--- start of Text to read ---

What am I doing wrong ? Did I miss something ?





--
Sent from: http://lucene.472066.n3.nabble.com/Solr-User-f472068.html

Re: Knn classifier doesn't work

Posted by Tommaso Teofili <to...@gmail.com>.
hi Alessandro,

yes please, feel free to open a Jira issue, patches welcome !

Tommaso

Il giorno lun 18 set 2017 alle ore 14:30 alessandro.benedetti <
a.benedetti@sease.io> ha scritto:

> Hi Tommaso,
> you are definitely right!
> I see that the method : MultiFields.getTerms
> returns :
>  if (termsPerLeaf.size() == 0) {
>       return null;
>     }
>
> As you correctly mentioned this is not handled in :
>
>
> org/apache/lucene/classification/document/SimpleNaiveBayesDocumentClassifier.java:115
>
> org/apache/lucene/classification/document/SimpleNaiveBayesDocumentClassifier.java:228
> org/apache/lucene/classification/SimpleNaiveBayesClassifier.java:243
>
> Can you do the change or should I open a Jira issue and attach the simple
> patch for you to commit?

--- end of Text to read ---

» Direction:
Reproduce verbatim the portion of the mailing-list thread above that begins with "Re: Knn classifier" and continues through "patches welcome !".

--- start of Provided records ---

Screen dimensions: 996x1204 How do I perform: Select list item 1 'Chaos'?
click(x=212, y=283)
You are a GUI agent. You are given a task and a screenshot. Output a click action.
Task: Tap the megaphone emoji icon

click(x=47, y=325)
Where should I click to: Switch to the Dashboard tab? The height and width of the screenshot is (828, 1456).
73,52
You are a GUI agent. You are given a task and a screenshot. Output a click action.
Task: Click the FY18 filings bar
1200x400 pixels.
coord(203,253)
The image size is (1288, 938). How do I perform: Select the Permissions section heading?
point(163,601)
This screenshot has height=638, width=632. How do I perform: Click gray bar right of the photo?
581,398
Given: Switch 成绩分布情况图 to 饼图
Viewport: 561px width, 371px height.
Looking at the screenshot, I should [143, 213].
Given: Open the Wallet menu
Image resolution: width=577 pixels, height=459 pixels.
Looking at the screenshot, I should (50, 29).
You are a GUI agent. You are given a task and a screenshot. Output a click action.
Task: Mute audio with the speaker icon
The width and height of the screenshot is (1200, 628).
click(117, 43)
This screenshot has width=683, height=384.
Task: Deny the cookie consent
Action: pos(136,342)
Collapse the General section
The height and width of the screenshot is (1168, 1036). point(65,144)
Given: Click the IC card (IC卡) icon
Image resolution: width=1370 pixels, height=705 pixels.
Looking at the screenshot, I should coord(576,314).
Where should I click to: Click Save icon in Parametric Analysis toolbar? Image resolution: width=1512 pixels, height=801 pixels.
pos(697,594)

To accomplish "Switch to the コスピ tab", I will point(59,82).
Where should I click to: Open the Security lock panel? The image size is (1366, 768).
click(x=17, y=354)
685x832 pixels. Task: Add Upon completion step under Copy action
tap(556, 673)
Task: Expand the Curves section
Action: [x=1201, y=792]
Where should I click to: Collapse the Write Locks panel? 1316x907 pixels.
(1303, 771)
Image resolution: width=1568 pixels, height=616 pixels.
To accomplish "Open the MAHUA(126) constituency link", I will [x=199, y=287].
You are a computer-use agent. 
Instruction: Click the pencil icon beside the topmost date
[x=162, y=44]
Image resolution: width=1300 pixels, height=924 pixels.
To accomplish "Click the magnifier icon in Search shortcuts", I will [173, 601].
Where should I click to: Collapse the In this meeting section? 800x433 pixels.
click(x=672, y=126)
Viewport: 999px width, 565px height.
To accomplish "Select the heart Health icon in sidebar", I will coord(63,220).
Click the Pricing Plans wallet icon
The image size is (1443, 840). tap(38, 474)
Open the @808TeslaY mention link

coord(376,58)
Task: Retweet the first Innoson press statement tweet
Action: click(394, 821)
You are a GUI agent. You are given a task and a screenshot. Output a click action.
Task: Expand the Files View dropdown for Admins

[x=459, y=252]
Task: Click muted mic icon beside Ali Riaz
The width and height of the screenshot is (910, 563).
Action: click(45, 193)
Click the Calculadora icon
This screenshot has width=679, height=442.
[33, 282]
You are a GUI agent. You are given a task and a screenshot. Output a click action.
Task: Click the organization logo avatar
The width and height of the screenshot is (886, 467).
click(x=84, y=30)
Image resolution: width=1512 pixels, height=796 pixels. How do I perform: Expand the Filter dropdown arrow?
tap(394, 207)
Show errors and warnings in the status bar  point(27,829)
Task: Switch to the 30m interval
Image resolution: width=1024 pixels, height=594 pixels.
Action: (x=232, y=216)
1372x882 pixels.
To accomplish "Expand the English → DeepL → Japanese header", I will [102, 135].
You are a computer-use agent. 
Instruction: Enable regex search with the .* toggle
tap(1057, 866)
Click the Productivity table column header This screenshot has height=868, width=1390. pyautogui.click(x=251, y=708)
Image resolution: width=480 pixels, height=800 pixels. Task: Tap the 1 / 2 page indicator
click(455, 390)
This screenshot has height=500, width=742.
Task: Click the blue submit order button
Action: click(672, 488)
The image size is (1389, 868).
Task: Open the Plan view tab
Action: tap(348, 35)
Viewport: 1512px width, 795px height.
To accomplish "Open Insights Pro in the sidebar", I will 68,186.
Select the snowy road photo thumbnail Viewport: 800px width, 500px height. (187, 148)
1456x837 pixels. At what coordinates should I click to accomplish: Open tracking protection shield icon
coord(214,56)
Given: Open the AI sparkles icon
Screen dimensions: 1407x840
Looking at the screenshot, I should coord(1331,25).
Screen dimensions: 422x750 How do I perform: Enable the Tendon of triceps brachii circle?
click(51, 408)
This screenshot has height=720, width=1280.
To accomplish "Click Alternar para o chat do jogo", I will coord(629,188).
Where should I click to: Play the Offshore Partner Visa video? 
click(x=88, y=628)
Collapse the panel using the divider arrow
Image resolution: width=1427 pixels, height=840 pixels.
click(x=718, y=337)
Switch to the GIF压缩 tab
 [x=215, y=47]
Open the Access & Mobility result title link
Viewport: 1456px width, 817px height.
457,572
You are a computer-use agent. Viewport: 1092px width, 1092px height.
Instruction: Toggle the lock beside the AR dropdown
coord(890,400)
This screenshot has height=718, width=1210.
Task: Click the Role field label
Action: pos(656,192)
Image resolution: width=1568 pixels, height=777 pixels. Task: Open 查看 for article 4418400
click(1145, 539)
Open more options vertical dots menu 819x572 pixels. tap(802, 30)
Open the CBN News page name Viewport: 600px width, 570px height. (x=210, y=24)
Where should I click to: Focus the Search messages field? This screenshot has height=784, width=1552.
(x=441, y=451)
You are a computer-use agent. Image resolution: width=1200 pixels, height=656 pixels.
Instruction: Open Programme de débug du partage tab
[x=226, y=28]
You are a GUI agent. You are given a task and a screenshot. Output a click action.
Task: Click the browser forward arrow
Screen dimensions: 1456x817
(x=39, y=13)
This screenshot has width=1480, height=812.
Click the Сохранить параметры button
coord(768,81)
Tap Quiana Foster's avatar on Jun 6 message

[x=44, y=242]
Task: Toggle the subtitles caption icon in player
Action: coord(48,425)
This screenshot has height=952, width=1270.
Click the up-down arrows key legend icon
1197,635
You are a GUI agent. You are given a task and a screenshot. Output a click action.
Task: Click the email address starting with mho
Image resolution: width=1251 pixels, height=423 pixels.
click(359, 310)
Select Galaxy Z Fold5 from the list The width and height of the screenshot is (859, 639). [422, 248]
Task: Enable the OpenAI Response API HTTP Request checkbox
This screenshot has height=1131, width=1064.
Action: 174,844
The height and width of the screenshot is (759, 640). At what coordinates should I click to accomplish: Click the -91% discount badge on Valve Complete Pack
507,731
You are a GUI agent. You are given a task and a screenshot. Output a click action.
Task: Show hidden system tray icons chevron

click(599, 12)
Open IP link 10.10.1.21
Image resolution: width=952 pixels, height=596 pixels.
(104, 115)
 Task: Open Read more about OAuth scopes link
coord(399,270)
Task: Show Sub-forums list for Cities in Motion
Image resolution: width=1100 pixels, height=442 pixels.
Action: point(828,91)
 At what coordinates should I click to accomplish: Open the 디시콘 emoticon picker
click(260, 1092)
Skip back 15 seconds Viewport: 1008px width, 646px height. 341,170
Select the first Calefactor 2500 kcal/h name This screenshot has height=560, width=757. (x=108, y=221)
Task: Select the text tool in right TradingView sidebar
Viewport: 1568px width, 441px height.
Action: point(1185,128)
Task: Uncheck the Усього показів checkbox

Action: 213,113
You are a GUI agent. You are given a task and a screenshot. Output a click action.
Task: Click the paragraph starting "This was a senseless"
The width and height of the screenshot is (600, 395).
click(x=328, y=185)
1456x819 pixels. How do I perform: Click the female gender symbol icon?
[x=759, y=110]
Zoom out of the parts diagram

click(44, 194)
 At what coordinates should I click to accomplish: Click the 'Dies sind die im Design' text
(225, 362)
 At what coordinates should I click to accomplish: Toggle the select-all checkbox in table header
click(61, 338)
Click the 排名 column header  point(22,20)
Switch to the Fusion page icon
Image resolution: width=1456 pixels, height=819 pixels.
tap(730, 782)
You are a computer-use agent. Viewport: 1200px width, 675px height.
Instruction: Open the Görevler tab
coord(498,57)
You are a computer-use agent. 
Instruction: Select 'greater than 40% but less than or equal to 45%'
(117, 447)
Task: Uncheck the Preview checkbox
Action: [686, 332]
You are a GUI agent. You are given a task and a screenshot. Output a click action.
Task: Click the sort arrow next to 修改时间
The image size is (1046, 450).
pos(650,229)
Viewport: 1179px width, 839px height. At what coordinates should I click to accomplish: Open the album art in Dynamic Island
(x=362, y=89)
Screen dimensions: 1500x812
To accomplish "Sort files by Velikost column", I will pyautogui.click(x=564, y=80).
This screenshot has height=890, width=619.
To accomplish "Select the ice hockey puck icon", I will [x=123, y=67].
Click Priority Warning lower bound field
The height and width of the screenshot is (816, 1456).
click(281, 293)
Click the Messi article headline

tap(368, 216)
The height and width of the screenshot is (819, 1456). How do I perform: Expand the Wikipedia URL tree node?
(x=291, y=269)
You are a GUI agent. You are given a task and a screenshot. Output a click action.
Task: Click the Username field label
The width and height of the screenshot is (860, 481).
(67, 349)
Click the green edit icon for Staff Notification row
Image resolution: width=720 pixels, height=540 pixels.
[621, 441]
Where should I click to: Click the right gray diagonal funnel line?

--- end of Provided records ---

» Reply to the task:
Re: Knn classifier doesn't work

Posted by Tommaso Teofili <to...@gmail.com>.
hi Alessandro,

yes please, feel free to open a Jira issue, patches welcome !